The quantitative estimation of synchronization

Introduction

The method described here arose from the desire to assess the extent to which two speakers speaking at the same time were, in fact, synchronized. Figure 1 shows two speech waveforms that were originally captured as the right and left channels of a stereo sound file. How well aligned are these two utterances?


Fig 1: parallel recordings of the sentence "It's been about two years since Davy kept shotguns"

A similar issue may arise if one were to evaluate the consistency of speech production within an individual as they repeat a sentence again and again. To compare two such utterances, one would have to identify a temporal landmark (e.g. the moment of the first vowel onset), and one could then compare two successive utterances, aligning them with the landmark taken as t=0 for each.

A full write up of the procedure employed is provided in this technical report:

Cummins, F. (2007).
The quantitative estimation of asynchrony among concurrent speakers.
Technical Report UCD-CSI-2007-2, School of Computer Science and Informatics, University College Dublin.

Overview

The procedure employed can be summarized as follows:

  1. Represent each utterance as a sequence of MFCCs, computed for short overlapping time windows
  2. Use the well known Dynamic Time Warping algorithm to map one utterance (referent) onto the other
  3. Calculate the amount of warping required, considering only the voiced portions of the referent.

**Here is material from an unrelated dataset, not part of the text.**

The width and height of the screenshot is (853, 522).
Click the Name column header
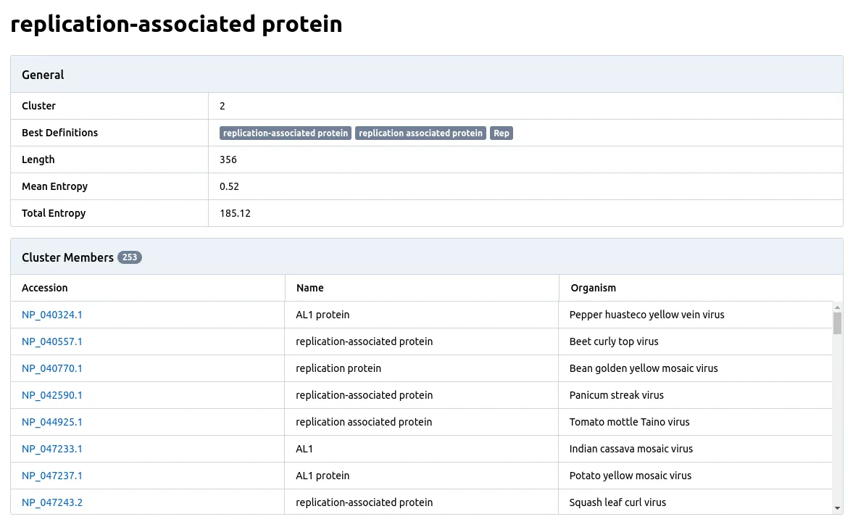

Practical steps to implement the method

Before you start, I suggest you download the zip file asynchrony.zip, uncompress it, and have a look at its contents. It contains all the programs mentioned below, together with the final result.

1: Set up your files

In the example provided here, we have only two utterances to be compared. They are in the folder called "recordings". We will compare these, using the shorter one (utterance2.wav) as the referent, and warping the first (utterance1.wav) onto it.

Step 1: estimate the voiced portions of the utterances. For simplicity we will do this in one fell swoop for all files in the "recordings" folder. I assume that you have both Perl and Praat installed. You will run the script "prepareUtterances.pl" from the command line. Before you do so, edit the script so that it calls Praat in the correct way for your machine. Instructions for that can be found in the Praat documentation.

After doing that, you will have created files in the "ppfiles" folder. There will be two for each speech utterance, one generated by Praat (.pp) and one derived from that by stripping out the header (.ppraw). We will use the latter.

Step 2: use Matlab to map one onto the other and estimate their dissimilarity. For this, we designate one file as the referent, and one as the comparator. A simple way is to take the shorter file as the referent. In our case, this is utterance2.wav. The Matlab function we will use is called "trackSynch.m". It is called thus:

>> trackSynch('recordings/utterance2.wav','recordings/utterance1.wav','ppfiles/utterance2.ppraw');

It will provide a quantitative estimate that is greater as the two files are more dissimilar.

For practical use, you will want to process many files, and customize this for your own set up. That is most easily done by writing a wrapper function for trackSynch.m that will set up the desired paths and filename choices, and that will write the estimate to an output file.

Note: You must have the "voicebox" folder in your matlab path. See the Matlab documentation for details of how to add to your path.